[Stored dataset items]
◆ ◆ ◆ ◆ ◆ ◆ ◆

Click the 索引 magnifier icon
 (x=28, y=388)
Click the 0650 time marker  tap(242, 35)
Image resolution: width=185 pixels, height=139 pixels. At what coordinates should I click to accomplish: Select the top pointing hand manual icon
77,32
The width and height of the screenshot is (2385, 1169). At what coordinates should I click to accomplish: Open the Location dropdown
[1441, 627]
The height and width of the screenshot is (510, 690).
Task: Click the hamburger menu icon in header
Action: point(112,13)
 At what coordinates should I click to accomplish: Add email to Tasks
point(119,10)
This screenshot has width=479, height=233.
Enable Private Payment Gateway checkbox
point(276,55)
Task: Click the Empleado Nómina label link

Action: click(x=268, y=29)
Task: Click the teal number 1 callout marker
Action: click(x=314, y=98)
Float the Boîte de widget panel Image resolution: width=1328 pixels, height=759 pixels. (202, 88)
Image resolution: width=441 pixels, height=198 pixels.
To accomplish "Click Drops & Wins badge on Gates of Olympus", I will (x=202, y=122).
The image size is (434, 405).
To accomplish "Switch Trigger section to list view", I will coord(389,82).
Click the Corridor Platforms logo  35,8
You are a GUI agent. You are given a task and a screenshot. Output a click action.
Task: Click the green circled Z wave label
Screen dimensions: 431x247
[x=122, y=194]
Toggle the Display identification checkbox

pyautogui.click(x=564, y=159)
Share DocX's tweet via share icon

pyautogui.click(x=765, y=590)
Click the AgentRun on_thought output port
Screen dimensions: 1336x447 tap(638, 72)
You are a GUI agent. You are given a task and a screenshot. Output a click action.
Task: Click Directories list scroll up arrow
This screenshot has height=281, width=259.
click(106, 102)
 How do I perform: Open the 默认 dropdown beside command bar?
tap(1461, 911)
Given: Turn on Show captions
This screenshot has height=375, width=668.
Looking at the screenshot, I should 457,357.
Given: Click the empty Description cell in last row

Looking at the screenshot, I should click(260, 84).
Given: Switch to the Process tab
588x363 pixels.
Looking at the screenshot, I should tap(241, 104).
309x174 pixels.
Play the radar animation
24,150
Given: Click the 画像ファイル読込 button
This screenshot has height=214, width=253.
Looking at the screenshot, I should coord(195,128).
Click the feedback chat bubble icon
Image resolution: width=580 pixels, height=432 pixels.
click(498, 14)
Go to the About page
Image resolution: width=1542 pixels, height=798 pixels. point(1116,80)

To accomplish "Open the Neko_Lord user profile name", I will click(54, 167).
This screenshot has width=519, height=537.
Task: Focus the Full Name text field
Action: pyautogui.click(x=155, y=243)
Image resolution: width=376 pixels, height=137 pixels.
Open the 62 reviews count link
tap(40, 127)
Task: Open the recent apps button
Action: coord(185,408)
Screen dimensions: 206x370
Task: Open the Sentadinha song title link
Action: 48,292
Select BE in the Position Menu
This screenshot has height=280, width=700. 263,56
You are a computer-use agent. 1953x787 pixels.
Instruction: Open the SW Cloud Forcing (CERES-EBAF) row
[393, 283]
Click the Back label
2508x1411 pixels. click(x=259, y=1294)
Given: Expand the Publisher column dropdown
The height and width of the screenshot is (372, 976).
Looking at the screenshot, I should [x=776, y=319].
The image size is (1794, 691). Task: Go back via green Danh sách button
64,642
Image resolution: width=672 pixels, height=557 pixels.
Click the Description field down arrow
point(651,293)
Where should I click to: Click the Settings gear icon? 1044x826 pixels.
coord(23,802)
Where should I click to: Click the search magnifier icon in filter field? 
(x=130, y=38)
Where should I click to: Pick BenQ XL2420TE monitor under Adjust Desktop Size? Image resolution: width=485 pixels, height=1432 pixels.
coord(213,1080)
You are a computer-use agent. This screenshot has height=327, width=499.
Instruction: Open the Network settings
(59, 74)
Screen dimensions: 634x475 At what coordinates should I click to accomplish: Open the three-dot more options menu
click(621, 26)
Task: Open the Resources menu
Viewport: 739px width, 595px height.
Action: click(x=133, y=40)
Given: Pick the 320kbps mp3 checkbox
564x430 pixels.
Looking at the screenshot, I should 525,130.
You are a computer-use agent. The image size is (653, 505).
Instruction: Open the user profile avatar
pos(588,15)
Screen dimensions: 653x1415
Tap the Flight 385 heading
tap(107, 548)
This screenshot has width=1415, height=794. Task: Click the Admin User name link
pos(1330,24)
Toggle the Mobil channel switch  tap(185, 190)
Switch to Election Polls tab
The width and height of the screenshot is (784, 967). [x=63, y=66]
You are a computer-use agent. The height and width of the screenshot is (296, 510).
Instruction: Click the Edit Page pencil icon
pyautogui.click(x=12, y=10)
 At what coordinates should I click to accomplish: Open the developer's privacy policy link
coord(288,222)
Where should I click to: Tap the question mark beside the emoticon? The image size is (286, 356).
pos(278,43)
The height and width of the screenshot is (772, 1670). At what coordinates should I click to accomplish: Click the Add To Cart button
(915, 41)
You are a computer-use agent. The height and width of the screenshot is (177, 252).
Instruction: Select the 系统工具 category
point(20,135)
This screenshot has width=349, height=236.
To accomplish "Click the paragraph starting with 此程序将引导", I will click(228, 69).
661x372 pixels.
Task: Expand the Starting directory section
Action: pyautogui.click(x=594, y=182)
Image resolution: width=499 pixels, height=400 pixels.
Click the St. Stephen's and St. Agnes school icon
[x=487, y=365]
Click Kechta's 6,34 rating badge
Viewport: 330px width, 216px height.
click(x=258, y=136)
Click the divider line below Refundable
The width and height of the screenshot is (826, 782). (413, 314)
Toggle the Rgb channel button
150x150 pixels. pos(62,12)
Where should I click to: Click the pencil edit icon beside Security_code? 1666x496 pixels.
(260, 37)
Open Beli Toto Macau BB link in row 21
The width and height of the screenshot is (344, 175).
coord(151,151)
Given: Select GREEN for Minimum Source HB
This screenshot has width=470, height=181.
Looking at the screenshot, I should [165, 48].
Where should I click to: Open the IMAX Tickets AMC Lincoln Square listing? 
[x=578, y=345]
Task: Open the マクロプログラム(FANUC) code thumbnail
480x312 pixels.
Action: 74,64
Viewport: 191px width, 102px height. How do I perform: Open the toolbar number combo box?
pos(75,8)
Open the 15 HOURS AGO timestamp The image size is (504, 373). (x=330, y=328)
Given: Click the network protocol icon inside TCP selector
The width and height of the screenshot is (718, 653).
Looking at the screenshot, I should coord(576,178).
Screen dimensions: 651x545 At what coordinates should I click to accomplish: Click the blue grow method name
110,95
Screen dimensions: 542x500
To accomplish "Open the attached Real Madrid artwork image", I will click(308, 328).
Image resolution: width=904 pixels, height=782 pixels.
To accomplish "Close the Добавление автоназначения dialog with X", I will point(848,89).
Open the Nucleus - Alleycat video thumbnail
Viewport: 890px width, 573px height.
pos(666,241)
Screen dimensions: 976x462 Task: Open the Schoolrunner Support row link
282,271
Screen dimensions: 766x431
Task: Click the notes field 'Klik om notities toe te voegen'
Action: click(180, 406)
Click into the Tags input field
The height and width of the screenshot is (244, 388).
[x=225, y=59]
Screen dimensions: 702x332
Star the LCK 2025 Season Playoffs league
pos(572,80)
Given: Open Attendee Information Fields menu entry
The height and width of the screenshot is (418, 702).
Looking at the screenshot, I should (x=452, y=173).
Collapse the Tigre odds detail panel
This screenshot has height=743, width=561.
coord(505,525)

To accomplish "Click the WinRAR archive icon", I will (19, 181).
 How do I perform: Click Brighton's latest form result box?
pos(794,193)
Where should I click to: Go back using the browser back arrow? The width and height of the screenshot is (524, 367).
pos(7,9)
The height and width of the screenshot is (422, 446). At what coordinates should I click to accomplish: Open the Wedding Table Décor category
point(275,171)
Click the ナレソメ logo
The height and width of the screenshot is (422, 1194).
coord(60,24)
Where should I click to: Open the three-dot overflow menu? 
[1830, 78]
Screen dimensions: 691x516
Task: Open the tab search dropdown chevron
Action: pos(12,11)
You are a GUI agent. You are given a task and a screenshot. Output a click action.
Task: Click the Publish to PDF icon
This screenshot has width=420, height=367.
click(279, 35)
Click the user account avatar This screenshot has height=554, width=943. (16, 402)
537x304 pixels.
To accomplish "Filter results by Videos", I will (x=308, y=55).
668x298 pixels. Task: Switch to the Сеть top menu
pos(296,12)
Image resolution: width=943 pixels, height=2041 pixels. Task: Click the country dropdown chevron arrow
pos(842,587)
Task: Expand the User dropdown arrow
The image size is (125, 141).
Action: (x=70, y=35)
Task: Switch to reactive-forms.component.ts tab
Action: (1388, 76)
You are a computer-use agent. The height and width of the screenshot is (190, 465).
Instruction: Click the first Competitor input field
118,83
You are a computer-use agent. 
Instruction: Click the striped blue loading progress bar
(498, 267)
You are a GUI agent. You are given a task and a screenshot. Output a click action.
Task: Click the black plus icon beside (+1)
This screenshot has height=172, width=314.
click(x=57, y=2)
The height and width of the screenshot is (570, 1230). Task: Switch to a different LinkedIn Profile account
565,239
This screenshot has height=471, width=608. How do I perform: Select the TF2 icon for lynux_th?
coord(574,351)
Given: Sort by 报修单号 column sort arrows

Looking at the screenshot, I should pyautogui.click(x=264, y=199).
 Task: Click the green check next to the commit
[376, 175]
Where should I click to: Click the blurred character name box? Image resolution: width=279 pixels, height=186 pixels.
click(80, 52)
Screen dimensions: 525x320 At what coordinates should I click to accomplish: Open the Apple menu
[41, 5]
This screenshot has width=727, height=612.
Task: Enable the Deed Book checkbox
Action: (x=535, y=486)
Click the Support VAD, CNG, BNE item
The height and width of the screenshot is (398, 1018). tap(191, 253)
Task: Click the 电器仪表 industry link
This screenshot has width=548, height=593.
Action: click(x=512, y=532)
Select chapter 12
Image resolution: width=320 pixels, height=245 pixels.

◆ ◆ ◆ ◆ ◆ ◆ ◆

§ **What to work on**: Find and copy every line in the entries above that contains the word "Enable", matching case exactly.

§ **Problem solution**:
Enable Private Payment Gateway checkbox
Task: Enable the Deed Book checkbox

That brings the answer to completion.